*Problem requirements*
Recast the records as a numbered list with blank lines omitted, beginning at the line that contains "Image resolution: width=187" and stopping after the line that contains "[x=63, y=41]".

*Records for processing*
================================
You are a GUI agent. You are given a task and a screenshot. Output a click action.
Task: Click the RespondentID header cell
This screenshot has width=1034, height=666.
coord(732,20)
================================
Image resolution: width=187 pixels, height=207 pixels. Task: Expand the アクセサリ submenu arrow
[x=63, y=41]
================================
*Right answer*
1. Image resolution: width=187 pixels, height=207 pixels. Task: Expand the アクセサリ submenu arrow
2. [x=63, y=41]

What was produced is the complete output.